The North Saskatchewan River is cleaner compared to just 50 years ago.
Many strides have been made in improving and ensuring the river and the surrounding ecosystem are healthy.
"50 years ago, just downstream of Edmonton, the river was in quite rough shape," stated Northeast Capital Industrial Association executive director Laurie Danielson. "In most cases fish could not survive in the river."
That changed dramatically with modifications to the Goldbar Wastewater Treatment Facility and the introduction of the Capital Region Wastewater Treatment Facility.
Though the river is doing well, there are still issues with nutrients in the river.
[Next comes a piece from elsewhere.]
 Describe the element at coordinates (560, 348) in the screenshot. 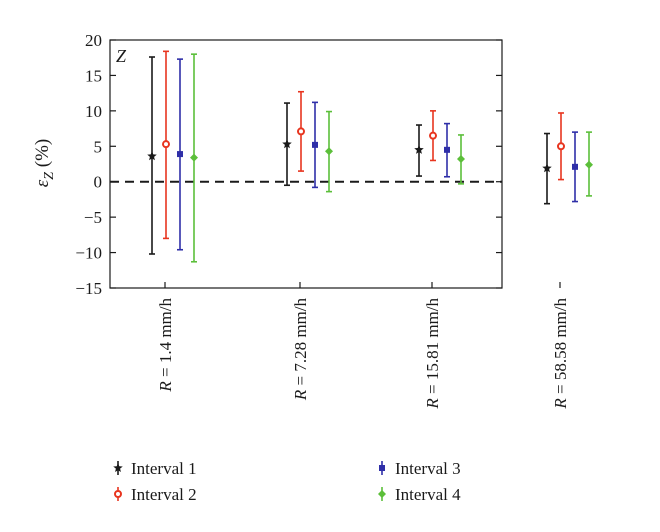

I see `x-tick-label-value: = 58.58 mm/h` at that location.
Municipal and industrial dischargers are working with the province to evaluate and determine steps to manage the issue.
Eight industrial facilities discharge directly into the North Saskatchewan.
"From an industrial perspective, we're actually above the approval requirements that industrial players have," explains Danielson. "It's looking at a large number of chemical species, more than we ever have before, seeing if we can manage a bit better."
In the spring, the river is usually a bit muddier. In late summer and fall, the river flow slows down and the water clears up.
Fish from the North Saskatchewan River shouldn't be eaten more than once a week, pregnant women should not consume the fish at all. Most mercury accumulation in Alberta fish comes from natural sources.